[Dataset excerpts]
Content starts

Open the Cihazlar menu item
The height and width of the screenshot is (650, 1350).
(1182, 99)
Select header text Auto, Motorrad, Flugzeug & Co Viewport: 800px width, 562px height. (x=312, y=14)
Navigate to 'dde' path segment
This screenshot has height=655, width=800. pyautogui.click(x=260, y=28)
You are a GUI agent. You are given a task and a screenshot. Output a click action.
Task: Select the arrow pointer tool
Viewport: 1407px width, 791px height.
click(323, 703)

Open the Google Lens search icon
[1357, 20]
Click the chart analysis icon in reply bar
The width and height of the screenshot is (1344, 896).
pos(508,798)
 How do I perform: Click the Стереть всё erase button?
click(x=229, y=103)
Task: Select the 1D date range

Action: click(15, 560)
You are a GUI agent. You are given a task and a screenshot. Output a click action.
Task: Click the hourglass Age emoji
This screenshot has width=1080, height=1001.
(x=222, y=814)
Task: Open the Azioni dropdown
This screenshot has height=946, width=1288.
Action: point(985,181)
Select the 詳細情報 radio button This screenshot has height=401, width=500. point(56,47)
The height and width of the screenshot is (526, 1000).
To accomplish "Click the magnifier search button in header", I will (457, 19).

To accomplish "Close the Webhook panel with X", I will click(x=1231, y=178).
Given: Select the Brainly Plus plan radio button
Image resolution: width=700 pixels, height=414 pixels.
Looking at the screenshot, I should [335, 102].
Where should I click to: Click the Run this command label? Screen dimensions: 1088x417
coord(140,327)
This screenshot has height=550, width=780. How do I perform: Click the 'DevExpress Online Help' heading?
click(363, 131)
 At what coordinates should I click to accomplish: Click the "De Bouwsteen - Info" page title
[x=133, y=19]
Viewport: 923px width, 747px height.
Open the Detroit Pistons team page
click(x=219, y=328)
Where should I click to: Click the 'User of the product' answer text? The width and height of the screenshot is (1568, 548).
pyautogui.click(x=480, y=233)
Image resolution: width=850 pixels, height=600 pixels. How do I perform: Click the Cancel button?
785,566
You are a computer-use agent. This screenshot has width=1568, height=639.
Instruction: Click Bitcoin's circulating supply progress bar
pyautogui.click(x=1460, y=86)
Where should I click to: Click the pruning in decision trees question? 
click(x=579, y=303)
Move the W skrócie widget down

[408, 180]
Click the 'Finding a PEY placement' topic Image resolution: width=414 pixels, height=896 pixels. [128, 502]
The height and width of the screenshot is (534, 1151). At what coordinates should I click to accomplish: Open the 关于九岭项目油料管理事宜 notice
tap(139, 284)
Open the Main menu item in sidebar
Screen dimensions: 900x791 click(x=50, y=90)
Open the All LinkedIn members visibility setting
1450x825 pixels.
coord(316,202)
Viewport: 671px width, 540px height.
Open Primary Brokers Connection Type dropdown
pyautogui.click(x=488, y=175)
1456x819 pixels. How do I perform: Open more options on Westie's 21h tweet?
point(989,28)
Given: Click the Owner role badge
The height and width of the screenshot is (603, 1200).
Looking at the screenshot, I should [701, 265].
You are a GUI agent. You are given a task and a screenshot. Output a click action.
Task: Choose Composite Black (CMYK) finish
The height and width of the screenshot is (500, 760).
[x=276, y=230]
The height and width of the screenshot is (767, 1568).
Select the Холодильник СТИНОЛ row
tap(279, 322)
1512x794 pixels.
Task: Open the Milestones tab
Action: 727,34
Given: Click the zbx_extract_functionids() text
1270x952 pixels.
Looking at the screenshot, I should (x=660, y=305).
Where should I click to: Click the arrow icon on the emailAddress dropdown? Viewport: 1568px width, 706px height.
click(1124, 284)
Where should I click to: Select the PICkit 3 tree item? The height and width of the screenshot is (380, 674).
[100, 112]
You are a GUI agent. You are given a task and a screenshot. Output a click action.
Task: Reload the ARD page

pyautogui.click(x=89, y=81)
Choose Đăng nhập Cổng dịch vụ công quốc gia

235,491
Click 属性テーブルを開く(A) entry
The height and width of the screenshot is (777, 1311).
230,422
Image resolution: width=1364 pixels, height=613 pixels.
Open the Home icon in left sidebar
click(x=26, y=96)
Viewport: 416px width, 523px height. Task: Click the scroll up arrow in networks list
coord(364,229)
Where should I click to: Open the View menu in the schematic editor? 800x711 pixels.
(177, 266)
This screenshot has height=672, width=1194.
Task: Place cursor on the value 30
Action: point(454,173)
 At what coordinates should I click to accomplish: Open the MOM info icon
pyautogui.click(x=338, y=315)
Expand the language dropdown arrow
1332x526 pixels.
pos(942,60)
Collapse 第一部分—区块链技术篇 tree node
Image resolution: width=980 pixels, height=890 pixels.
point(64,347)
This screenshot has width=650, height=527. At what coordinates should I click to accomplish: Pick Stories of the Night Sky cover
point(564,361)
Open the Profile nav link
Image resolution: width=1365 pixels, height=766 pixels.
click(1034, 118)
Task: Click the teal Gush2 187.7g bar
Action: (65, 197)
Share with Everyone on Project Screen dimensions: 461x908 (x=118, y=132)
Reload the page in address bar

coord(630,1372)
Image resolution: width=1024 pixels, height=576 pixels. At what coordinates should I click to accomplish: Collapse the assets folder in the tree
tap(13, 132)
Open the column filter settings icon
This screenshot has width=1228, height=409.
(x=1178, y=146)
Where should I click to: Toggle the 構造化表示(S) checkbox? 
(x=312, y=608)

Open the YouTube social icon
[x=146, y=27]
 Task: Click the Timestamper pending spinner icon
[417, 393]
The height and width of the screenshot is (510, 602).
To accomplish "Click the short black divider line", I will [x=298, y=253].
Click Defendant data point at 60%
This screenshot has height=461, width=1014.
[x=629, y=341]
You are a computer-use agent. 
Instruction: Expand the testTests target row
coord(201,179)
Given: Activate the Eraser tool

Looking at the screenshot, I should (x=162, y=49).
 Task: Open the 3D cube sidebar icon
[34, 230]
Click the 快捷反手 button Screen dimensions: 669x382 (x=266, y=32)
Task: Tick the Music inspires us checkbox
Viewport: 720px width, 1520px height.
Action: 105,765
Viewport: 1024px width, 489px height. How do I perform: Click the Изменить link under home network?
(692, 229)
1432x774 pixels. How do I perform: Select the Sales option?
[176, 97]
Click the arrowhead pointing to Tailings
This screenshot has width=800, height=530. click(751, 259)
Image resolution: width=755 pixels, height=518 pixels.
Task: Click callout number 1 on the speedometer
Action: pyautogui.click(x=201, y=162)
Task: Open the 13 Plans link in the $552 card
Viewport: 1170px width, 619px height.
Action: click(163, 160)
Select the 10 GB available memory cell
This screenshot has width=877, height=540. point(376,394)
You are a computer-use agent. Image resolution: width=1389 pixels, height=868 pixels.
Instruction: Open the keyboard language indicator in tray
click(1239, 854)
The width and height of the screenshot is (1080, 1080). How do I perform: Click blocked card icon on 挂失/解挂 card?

Content ends

■ Task statement:
Whenever the word "card" shows up in a line of the entries, list that line.

■ Response box:
Task: Open the 13 Plans link in the $552 card
The width and height of the screenshot is (1080, 1080). How do I perform: Click blocked card icon on 挂失/解挂 card?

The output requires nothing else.